Los derechos de los animales

Cuando la Ley no es universal su justificación es más que debida. Cuando además es una convención, como es el derecho, su fundamento es un requisito indispensable. Que los animalistas queremos derechos para los animales, es un hecho. Que no todos los animalistas quieren los mismos derechos, también. Hay muchos animalistas que niegan los derechos que piden para sus perros a los cerdos.

Pero más allá o mejor dicho, “más antes”. ¿Por qué derechos? Hay quién afirma que los animales tienen derechos porque son animales y añaden “y punto” (para darle más vigor al asunto). Una afirmación que nace del antropocentrismo qué, precisamente, se quiere erradicar. La lógica es sencilla: “como los humanos tienen derechos y estos son animales, el resto de los animales tienen derechos”. Esta es la lógica básica a tal afirmación. Aunque quien la esgrime no suele intuir la citada base. Una argumentación absurda como afirmar que el cielo es azul, porque es azul. Y peligrosa, como afirmar que los blancos tienen derechos porque son blancos.

Si como decimos se requiere un fundamento sólido para acabar con la tradición, la cultura de la explotación animal, es imprescindible establecer unos cimientos sólidos a la necesidad de extensión de la comunidad moral, desde los humanos al resto de los animales. No sólo en positivo pues, si dejamos fuera a otros colectivos, como el de las plantas, hay que acreditarlo.

Podemos afirmar que los blancos tienen intereses – y por tanto derecho a satisfacerlos- que deben ser protegidos y que no tienen los negros, como por ejemplo, el derecho a ponerse moreno. Pero es obvio que esta afirmación es ridícula. Pues un derecho debe fundarse en algo atómico, básico, indivisible y con una preferencia por la universalización. De lo contrario, nos balanceamos en el precipicio de la segregación, que es siempre aleatoria.
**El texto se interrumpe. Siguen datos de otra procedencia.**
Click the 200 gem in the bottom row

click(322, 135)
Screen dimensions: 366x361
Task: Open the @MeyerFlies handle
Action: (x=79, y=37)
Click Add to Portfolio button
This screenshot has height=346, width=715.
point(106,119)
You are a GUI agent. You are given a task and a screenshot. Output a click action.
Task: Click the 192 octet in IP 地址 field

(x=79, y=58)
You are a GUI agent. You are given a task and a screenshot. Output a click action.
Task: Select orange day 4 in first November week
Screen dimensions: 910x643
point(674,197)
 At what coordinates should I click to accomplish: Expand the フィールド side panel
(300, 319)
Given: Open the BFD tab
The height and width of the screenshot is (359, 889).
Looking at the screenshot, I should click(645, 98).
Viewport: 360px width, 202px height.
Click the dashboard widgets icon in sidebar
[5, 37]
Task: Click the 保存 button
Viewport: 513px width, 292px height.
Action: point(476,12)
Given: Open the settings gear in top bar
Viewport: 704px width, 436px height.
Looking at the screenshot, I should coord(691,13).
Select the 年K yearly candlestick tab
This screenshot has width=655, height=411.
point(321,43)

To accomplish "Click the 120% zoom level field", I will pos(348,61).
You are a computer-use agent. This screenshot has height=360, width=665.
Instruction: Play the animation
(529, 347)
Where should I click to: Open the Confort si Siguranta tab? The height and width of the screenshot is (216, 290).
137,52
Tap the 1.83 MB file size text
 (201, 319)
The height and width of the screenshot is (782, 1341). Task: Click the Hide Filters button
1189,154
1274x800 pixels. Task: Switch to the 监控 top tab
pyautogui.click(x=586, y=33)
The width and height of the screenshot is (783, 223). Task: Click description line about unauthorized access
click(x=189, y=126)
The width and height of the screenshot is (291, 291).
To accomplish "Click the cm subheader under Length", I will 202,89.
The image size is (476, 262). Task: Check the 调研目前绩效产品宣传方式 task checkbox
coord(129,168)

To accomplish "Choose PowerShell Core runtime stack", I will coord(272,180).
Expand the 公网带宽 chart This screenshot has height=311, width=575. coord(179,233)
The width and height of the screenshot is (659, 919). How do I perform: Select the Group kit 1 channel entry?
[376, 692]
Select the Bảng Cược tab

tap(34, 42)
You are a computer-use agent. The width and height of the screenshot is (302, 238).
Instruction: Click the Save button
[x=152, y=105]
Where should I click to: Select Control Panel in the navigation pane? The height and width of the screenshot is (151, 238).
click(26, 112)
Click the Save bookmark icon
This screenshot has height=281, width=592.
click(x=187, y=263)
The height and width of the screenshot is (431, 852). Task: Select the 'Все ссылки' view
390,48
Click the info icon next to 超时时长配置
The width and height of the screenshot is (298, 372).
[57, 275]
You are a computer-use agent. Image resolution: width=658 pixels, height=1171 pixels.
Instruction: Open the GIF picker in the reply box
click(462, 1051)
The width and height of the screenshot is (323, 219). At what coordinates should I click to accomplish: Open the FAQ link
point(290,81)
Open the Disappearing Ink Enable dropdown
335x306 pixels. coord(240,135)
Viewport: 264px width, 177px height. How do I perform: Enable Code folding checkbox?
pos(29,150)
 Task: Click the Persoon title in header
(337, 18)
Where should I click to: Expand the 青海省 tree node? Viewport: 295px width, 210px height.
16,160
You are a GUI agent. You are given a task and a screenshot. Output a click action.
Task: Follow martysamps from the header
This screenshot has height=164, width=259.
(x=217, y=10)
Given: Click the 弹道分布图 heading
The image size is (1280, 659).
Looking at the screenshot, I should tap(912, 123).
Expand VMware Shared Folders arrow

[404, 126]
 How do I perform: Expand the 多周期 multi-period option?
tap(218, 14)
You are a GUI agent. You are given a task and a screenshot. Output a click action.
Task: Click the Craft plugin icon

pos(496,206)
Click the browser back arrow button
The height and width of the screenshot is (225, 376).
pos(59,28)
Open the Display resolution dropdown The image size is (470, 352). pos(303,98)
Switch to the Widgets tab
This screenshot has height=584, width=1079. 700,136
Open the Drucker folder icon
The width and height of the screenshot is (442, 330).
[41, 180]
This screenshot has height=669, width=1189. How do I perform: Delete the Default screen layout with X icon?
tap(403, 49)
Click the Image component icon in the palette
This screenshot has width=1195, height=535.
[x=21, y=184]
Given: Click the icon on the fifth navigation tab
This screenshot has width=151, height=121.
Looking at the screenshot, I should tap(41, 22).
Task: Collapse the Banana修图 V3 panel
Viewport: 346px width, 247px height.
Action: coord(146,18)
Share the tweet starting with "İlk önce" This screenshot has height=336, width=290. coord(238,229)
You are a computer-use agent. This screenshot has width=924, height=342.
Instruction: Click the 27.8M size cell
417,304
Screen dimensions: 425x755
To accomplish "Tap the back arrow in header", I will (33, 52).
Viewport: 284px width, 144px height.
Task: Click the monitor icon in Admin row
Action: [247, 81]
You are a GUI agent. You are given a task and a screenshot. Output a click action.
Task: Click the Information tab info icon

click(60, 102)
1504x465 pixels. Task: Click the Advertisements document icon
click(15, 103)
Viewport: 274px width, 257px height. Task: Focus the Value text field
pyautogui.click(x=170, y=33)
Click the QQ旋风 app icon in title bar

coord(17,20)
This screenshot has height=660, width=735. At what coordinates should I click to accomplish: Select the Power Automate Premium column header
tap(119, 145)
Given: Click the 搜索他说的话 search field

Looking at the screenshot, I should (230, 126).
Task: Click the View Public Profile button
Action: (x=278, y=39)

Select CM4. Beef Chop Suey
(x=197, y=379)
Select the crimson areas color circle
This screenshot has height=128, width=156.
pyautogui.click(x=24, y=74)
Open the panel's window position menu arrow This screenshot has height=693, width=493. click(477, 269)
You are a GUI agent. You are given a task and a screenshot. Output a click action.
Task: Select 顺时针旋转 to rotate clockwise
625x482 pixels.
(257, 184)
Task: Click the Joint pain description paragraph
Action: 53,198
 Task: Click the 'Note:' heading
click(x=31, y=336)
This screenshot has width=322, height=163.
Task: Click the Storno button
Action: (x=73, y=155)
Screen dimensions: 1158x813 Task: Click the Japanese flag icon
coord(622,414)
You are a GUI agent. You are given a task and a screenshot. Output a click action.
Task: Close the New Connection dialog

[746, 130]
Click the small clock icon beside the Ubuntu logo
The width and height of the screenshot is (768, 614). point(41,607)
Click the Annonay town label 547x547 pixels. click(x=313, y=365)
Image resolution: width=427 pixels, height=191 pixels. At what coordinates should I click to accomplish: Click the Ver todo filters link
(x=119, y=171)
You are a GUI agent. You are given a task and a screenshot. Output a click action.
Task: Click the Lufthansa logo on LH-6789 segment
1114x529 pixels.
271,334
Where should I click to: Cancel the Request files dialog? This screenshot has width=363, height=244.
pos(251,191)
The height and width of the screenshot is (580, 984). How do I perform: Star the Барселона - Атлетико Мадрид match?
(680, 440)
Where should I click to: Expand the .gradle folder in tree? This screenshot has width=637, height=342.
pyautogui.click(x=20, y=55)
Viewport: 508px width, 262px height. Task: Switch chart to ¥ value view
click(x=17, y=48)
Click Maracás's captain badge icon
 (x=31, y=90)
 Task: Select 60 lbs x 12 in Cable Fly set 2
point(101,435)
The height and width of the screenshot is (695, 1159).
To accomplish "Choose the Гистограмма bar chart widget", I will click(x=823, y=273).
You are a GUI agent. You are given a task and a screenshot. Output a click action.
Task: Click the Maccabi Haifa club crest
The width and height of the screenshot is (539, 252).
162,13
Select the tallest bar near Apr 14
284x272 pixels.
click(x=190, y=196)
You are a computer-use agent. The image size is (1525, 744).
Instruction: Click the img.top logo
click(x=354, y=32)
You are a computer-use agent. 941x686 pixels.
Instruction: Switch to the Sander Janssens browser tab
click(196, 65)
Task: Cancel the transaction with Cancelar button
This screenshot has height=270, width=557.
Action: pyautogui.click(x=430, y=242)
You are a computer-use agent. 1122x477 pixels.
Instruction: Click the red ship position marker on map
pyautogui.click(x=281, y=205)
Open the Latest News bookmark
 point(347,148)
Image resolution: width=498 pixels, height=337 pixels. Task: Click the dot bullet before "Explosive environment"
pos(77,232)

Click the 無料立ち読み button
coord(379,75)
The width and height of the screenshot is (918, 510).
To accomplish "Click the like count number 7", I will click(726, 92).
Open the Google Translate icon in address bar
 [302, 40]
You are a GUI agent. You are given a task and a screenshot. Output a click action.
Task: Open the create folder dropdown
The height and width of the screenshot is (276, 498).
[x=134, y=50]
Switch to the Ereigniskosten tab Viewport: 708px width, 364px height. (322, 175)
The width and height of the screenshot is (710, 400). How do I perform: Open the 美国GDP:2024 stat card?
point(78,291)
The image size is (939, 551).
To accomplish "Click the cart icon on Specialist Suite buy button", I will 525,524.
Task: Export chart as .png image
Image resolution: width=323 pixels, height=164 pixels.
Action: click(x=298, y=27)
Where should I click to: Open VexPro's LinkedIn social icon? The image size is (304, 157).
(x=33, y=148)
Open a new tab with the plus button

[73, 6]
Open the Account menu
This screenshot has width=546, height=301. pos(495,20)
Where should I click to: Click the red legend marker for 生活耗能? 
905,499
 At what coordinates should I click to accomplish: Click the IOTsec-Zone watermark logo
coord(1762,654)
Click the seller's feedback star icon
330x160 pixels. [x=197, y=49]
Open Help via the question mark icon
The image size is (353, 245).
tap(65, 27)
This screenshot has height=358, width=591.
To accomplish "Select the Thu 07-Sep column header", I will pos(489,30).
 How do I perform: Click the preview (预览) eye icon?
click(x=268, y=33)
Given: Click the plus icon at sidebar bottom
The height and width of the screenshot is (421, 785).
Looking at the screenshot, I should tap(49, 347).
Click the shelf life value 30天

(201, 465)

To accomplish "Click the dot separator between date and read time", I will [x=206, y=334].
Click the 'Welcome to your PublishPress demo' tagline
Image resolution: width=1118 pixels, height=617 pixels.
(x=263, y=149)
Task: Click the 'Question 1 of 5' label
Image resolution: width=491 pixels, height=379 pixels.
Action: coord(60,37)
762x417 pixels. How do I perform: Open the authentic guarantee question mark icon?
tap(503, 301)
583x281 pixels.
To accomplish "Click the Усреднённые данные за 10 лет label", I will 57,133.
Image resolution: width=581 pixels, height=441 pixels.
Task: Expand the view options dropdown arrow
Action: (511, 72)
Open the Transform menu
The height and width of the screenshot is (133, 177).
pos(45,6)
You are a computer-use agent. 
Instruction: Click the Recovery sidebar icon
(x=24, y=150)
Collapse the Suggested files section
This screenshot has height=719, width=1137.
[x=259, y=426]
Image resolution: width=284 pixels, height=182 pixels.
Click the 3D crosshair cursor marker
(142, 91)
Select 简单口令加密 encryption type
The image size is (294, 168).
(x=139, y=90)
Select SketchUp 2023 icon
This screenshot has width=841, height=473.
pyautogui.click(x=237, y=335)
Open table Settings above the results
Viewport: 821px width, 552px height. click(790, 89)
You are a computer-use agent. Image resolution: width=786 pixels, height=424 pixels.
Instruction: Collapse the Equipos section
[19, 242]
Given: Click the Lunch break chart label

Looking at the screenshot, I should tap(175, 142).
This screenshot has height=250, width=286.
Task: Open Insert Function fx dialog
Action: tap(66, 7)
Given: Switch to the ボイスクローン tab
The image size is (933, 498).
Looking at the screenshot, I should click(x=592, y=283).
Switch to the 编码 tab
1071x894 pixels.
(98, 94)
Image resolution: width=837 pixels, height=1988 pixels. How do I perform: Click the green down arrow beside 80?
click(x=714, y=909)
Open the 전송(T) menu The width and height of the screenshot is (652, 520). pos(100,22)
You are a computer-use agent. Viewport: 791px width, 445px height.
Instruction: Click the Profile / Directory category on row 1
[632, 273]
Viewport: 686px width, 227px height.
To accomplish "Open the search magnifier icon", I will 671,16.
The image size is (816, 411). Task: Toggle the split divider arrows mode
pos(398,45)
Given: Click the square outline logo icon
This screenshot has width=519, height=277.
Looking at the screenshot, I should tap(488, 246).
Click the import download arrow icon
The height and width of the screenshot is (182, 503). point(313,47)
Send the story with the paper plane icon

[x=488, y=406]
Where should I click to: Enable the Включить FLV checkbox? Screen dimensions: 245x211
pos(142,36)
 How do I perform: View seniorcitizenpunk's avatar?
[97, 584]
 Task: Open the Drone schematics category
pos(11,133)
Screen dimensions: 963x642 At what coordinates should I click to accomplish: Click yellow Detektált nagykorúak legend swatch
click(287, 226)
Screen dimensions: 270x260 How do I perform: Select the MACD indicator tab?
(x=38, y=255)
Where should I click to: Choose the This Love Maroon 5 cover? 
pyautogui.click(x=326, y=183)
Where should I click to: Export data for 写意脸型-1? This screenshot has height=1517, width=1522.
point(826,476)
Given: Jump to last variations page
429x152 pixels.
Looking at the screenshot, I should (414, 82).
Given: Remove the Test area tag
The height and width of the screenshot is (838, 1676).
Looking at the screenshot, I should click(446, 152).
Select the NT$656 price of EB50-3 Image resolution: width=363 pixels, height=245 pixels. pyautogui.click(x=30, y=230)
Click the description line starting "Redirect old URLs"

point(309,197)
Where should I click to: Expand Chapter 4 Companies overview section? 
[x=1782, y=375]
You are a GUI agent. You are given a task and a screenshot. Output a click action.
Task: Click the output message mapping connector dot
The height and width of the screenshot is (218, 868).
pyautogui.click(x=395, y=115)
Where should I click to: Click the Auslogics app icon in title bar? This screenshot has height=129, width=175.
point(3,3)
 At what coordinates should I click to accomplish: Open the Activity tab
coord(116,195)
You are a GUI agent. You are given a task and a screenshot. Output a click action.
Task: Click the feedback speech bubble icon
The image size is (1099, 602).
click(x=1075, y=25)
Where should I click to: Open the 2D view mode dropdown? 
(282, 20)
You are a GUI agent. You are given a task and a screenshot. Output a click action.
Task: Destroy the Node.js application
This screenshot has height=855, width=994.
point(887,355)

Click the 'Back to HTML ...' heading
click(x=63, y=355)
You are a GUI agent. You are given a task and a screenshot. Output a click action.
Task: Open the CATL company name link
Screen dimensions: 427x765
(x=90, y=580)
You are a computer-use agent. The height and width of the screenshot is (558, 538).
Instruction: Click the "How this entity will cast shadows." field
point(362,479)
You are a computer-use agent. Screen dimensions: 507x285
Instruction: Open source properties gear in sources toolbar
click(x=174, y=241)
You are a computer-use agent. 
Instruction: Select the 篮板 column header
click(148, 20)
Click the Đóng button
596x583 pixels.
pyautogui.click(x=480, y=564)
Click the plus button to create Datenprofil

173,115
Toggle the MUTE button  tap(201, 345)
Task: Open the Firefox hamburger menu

Existe, pues, una característica digna de consideración: la capacidad de sentir. Sentir implica un interés, al menos, por no ser dañado. Y por tanto el derecho a no ser dañado es fundamental. Pues la capacidad de sentir es esencial, inseparable, a los seres que la poseen. Un blanco puede decidir ponerse o no moreno, pero no puede evitar sentir dolor e impulso de huída ante una llamarada junto a su piel, como también le ocurre a un negro. La capacidad de sentir y no otra, fundamenta la posición ética del veganismo, que elude generar dolor y sufrimiento en los seres con capacidad de sentir dolor y sufrimiento. Por ende, si en el futuro se encuentran otros seres con capacidad de sentir fuera del reino animal, deberán incluirse en la comunidad con derechos, sean o no animales.

Afirmar que los animales tienen derechos porque son animales es tan perverso como afirmar que los arios tienen derechos porque son arios: puro especismo (racismo, por seguir el símil).